04 dezembro 2006

Filosofia política e poesia

Allan Bloom

1.

A função civilizadora e unificadora dos livros do povo, conduzida na Grécia por Homero, na Itália por Dante, na França por Racine e Molière e na Alemanha por Goethe, parece estar morrendo rapidamente. Um Marlborough podia dizer antigamente que formou seu conhecimento na história inglesa lendo apenas Shakespeare. Tal dependência de um poeta é hoje quase inconcebível. Desapareceu a consulta constante e a confiança num só grande livro ou autor, e o resultado não é só uma vulgarização do espírito cotidiano, mas uma atomização da sociedade, pois um povo civilizado se mantém unido por seu entendimento comum do que é virtuoso e ruim, nobre e abjeto.

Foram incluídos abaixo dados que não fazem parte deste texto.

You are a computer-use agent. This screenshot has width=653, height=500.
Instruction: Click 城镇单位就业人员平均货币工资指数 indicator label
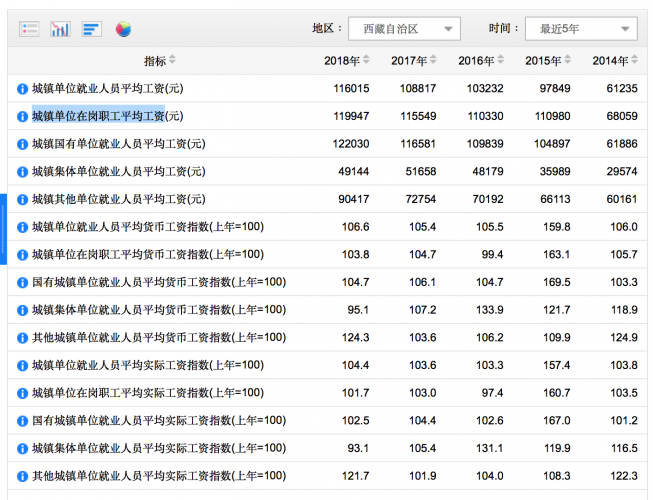147,227
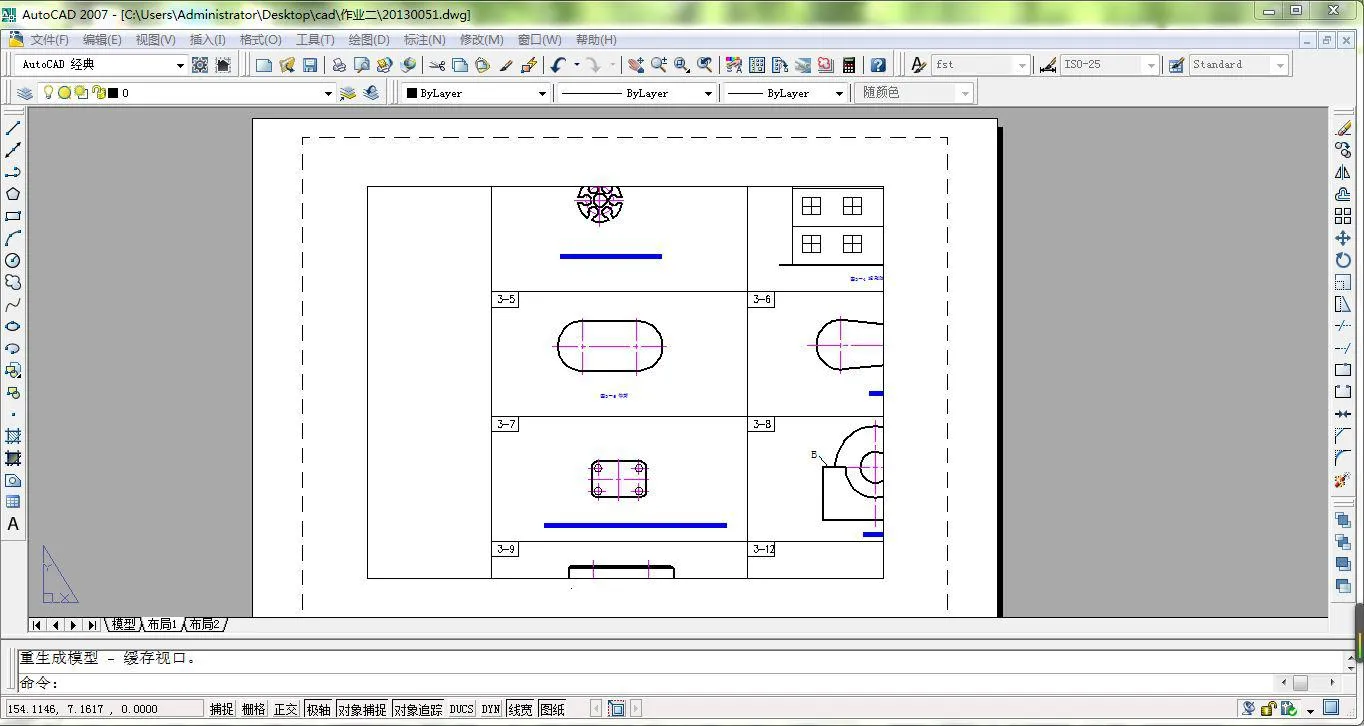Screen dimensions: 1364x726
Task: Select the Move tool in modify toolbar
Action: click(x=1343, y=239)
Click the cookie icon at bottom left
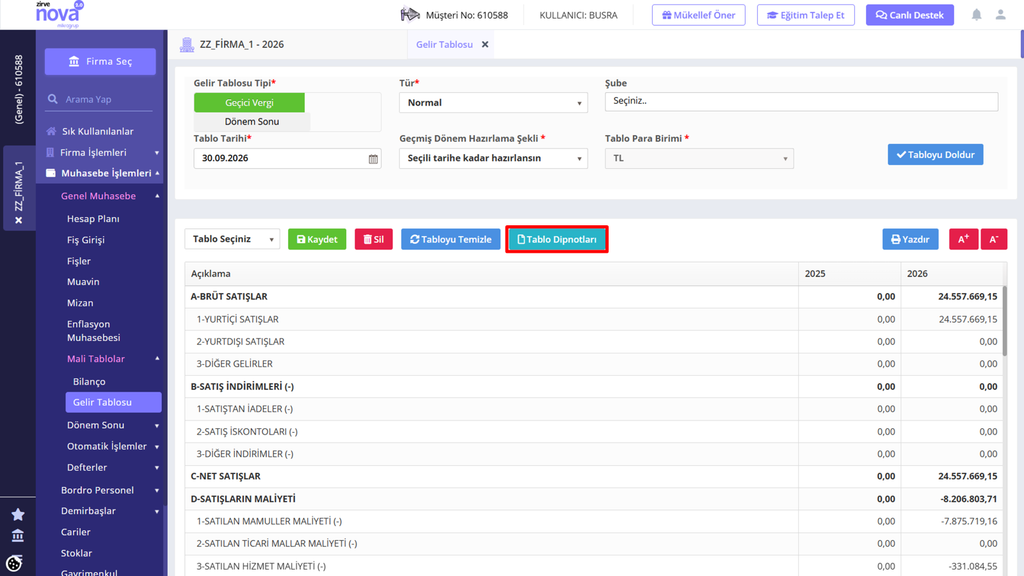The width and height of the screenshot is (1024, 576). (x=14, y=563)
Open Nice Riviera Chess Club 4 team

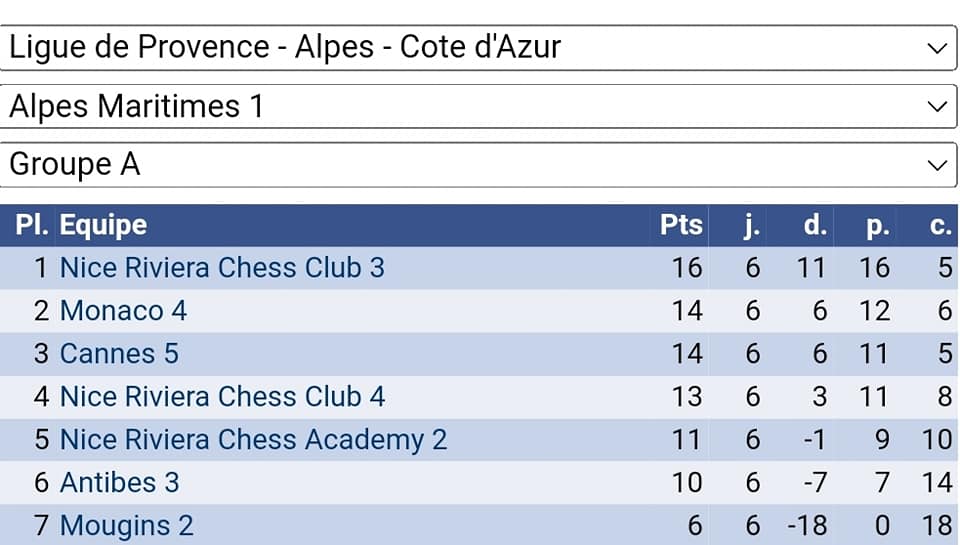pos(222,397)
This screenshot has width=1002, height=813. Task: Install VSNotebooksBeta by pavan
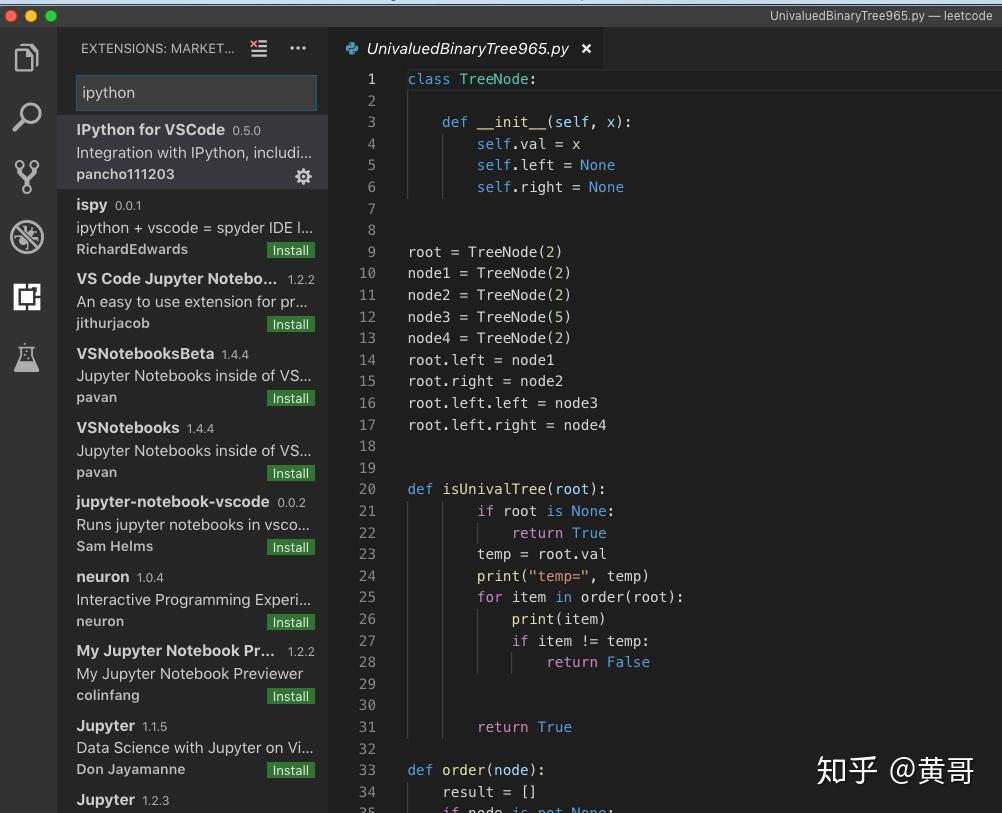[290, 398]
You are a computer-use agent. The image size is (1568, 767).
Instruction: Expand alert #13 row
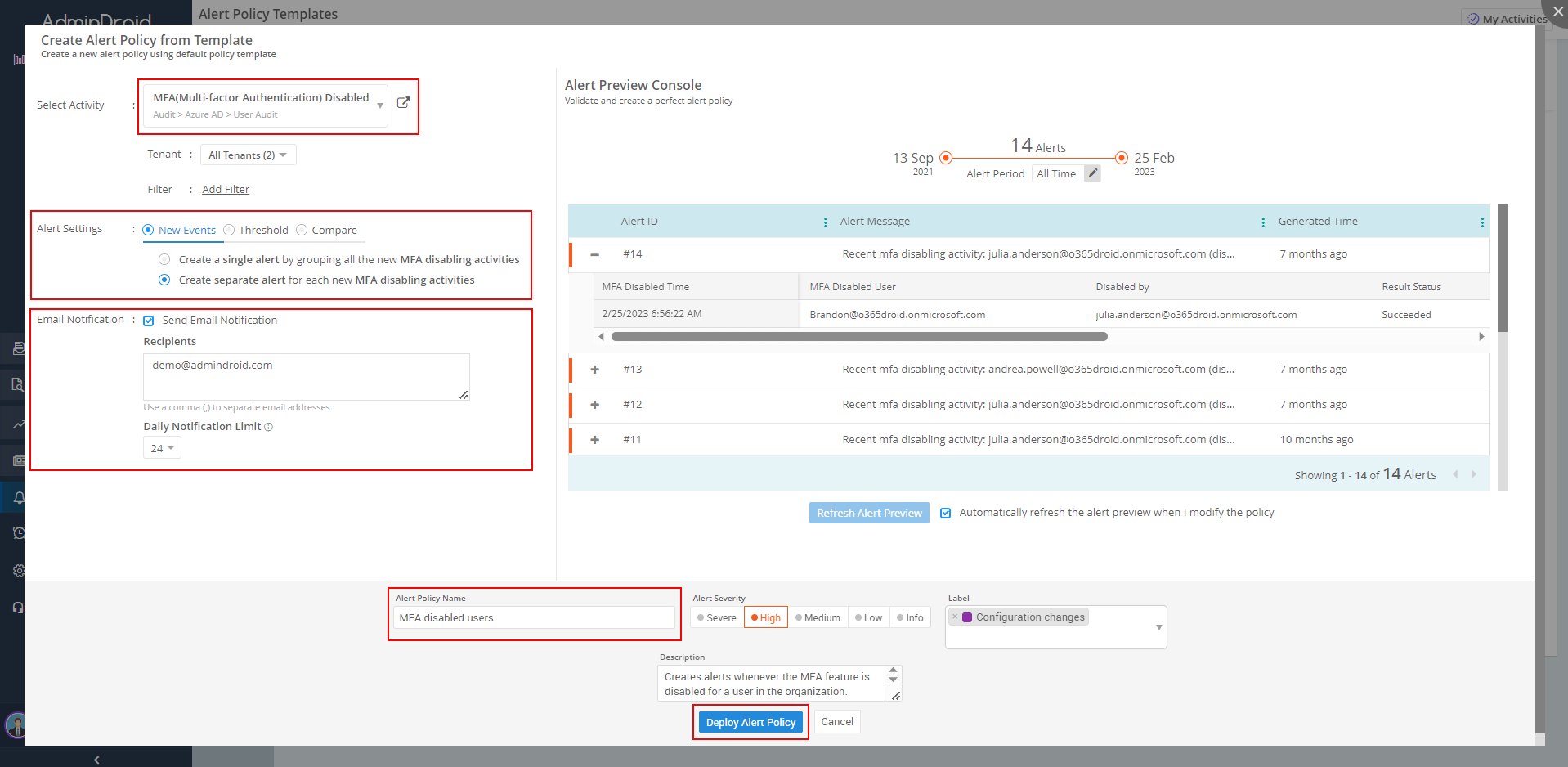click(x=595, y=370)
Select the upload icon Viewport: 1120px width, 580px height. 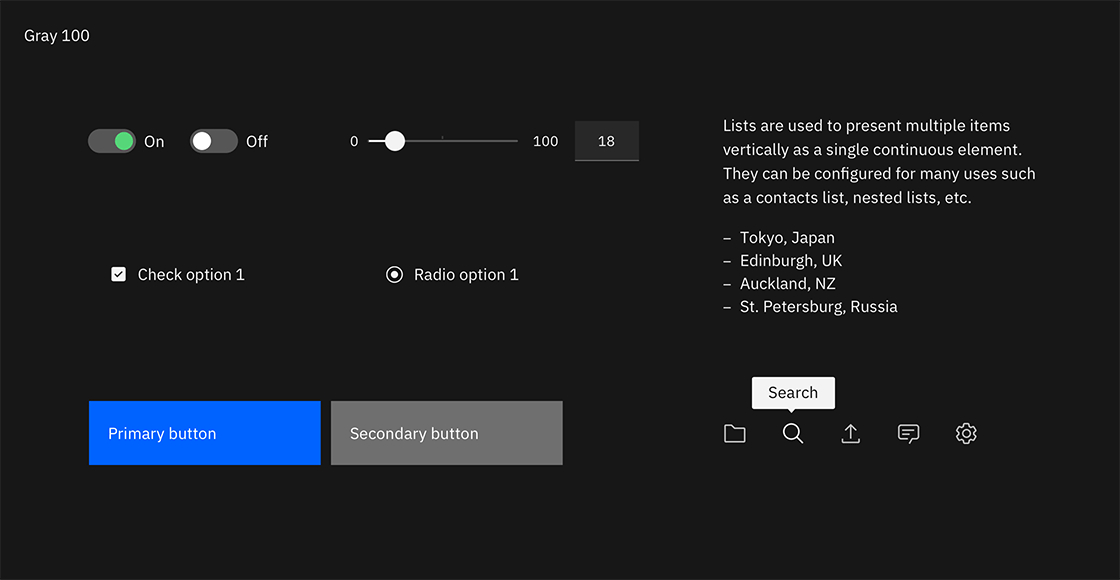[850, 433]
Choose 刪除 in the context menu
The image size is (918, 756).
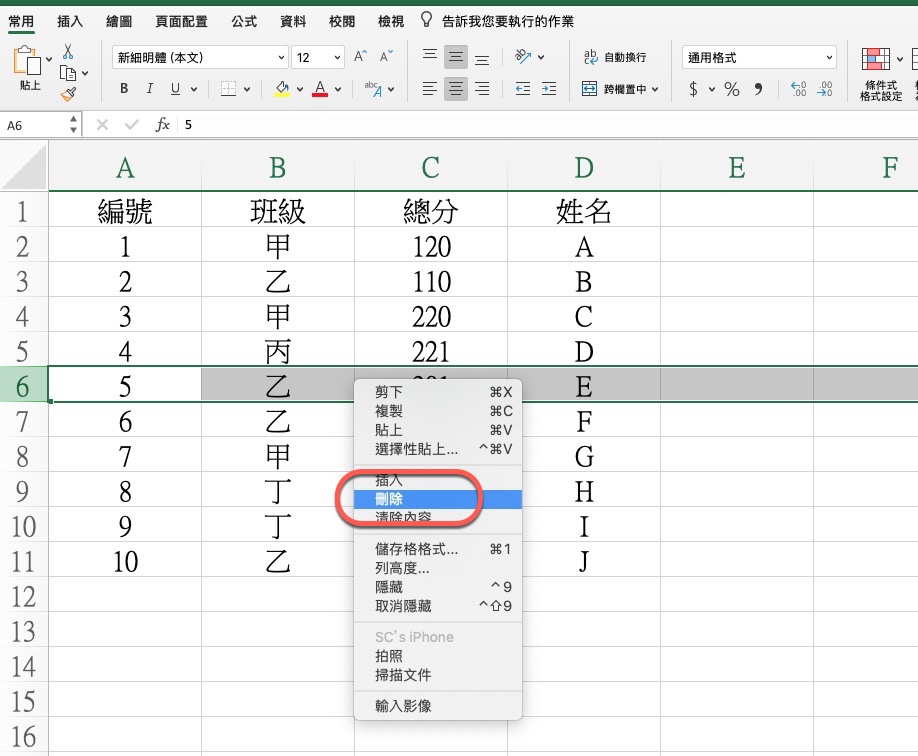[x=389, y=499]
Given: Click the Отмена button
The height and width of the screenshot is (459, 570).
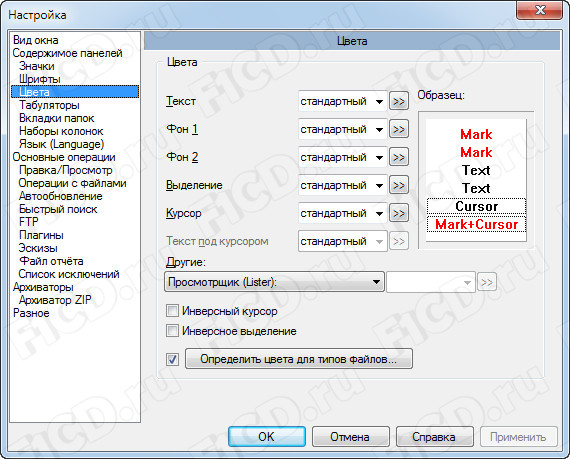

Shakespeare poderia ainda hoje ser a fonte de uma educação dessa natureza e fornecer as lições necessárias em relação à virtude humana e às aspirações adequadas de uma vida nobre. Ele é respeitado em nossas tradições, e fala a nossa língua. Mas a simples posse de suas obras não é suficiente; elas devem ser lidas e interpretadas corretamente. Ninguém jamais poderia restabelecer a religião mosaica com base numa leitura da Bíblia feita pelos mais sábios críticos, nem poderíamos usar Shakespeare como um texto de moral e educação política com base em suas peças como elas são lidas pelos novos críticos.

(...)


2.

Shakespeare escreveu numa época em que o bom senso ainda ensinava que a função do poeta era produzir prazer, e a função do grande poeta era ensinar o que é realmente maravilhoso tendo o prazer como instrumento. (...)


A função do poeta é dupla – entender as coisas que ele quer representar e entender o público ao qual se dirige. Ele deve conhecer os verdadeiros problemas humanos permanentes, pois de outra maneira seu trabalho será superficial e passageiro. (...)


Schiller observou que os tempos modernos se caracterizam, de um lado, pela ciência abstrata, e de outro, pelas paixões não refinadas, e que os dois não têm nenhuma relação. Um homem livre e bom cidadão deve manter uma harmonia natural entre suas paixões e seu conhecimento; isso é o que significa ser um homem de bom gosto, e é justamente ele que não mais conseguimos formar hoje. Sabemos que uma ciência política que não capta o fenômeno moral é imatura, e que uma arte não inspirada pela paixão por justiça é trivial. Shakespeare escreveu antes da separação dessas coisas; percebemos que ele tem tanto a clareza intelectual como as paixões vigorosas, e que as duas não brigam dentro dele. Se vivermos com Shakespeare por algum tempo, talvez possamos captar novamente a plenitude da vida e redescobrir o caminho de sua unidade perdida.


Fonte: Bloom, A. [1991?] Gigantes e anões: ensaios (1960-1990). SP, Best Seller.